Martin Wilding completed his first degree at Derbyshire College of Higher Education (now the University of Derby) and completed a PhD at the University of Edinburgh in 1990. He has considerable research experience and uses advanced diffraction techniques and novel sample environments to study materials under extreme conditions. His interests include the structure and glass and liquid structure including novel glass forming liquids and molten salts. He is currently Senior Experimental Officer at the University of Manchester at Harwell.
Martin C. Wilding1,2,3, Brian L. Phillips3, Mark Wilson4, Geetu Sharma5, Alexandra Navrotsky5, Paul A. Bingham1, Richard Brooker6, John B. Parise3
1Materials and Engineering Research Institute, Sheffield Hallam University, Howard Street Sheffield S1 WB UK 2University of Manchester at Harwell, Diamond Light Source, Harwell campus, Didcot, OX11 0DE UK 3Department of Geosciences and Department of Chemistry, Stony Brook University, Stony Brook, NY 11794-2100, USA 4Department of Chemistry, Physical and Theoretical Chemistry Laboratory, University of Oxford, South Parks Road, Oxford, OX1 3QZ UK 5Peter A. Rock Thermochemistry Laboratory, University of California, Davis, One Shields Avenue, Davis, CA 95616, USA. 6School of Earth Sciences, University of Bristol, Wills Memorial Building, Queens Road, Bristol BS8 1RJ, U.K
Although carbonates rarely form glasses, some melt compositions in the middle of the K2CO3-MgCO3 join can be quenched. Despite being first reported in 1929 the formation of glasses in this system is poorly understood. Unlike more conventional and commercially important silicate, aluminosilicate and borosilicate systems, carbonate, and other ionic glass-forming systems such as nitrates and sulphates, lack conventional network-forming components and in this study we have used several different experimental techniques to determine the formation mechanism of this exotic carbonate glass. We have made a 0.55K2CO3-0.45MgCO3 composition glass using high pressure synthesis techniques and have used drop solution calorimetry measurements using molten sodium molybdate (3Na2O. MoO3) at 975 K to determine the enthalpy of formation. The enthalpy of formation is 115.00 + 1.21 kJ/mol at 298K and the corresponding heat of formation from oxides at 298 K is -261.12 + 3.02 kJ/mol. These values show that the glass is metastable in enthalpy relative to the crystalline end-members and has a small, effective heat of vitrification of +9.36 + 1.95 kJ/mol. This suggests that the glass is stabilised by an entropic term.
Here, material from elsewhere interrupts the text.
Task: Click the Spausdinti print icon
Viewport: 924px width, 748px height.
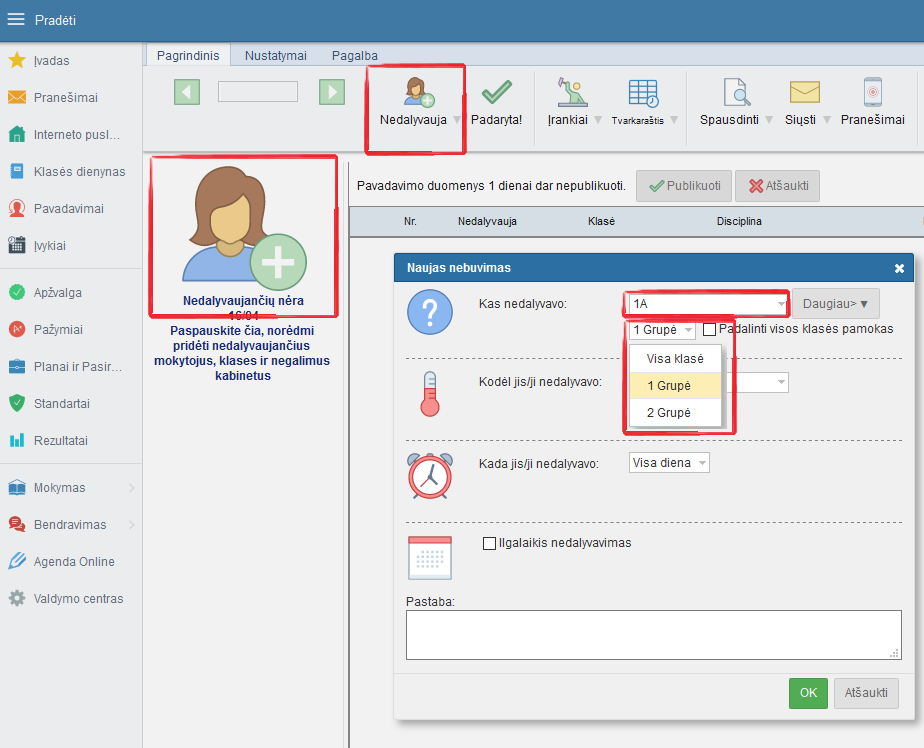Action: coord(736,93)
Attenuated Total Reflectance (ATR) infrared spectroscopy show two distinct v1 symmetric stretching and two v2 out-of-plane bending peaks. This strongly suggests there are two distinct carbonate groups present in contrast to crystalline carbonates and further supports a high degree of disorder. In addition 13C MAS NMR spectroscopy has been performed on isotopically enriched glass, this shows a broad, nearly symmetrical center band at 168.7 ppm, with a FWHM of 4.7 ppm typical for alkali and alkaline earth carbonates. The large peak width indicates the presence of a significant degree of disorder and corresponds to a broad distribution of chemical shifts in the glass that spans the chemical shift range for carbonate groups. More information on the distortion of the carbonate anions is extracted by determining the anisotropy and asymmetry of the chemical shift tensor. By using slower rotation MAS techniques the principal axis values of the chemical shift tensor can be determined from the complex spinning sideband pattern. The anisotropy is similar to that observed for amorphous calcium carbonate and suggest only limited departure of the carbonate group from planar geometry. The value for the asymmetry determined however is significantly larger than any previously reported value. Both sets of spectroscopy data and the calorimetry measurements support a simulation approach that uses a flexible anion approach.
Molecular dynamics simulations in which the molecular anion is allowed to be flexible have been used successfully to model the diffraction patterns from carbonate liquids. We have used the same approach to simulate the K2CO3-MgCO3 liquids and although there is no evidence that carbonates form chains or the other complex structures there clear evidence that an additional C-O length scale is beginning to develop and the ambient pressure structure shows isolated, distorted carbonate anions with different C-O bond lengths consistent with the in-plane distortion identified by the NMR. The interaction between the potassium cations and the oxygens from the distorted carbonate anions defines the glass structure at low pressure and is also reflected in the response of these carbonates to high pressure.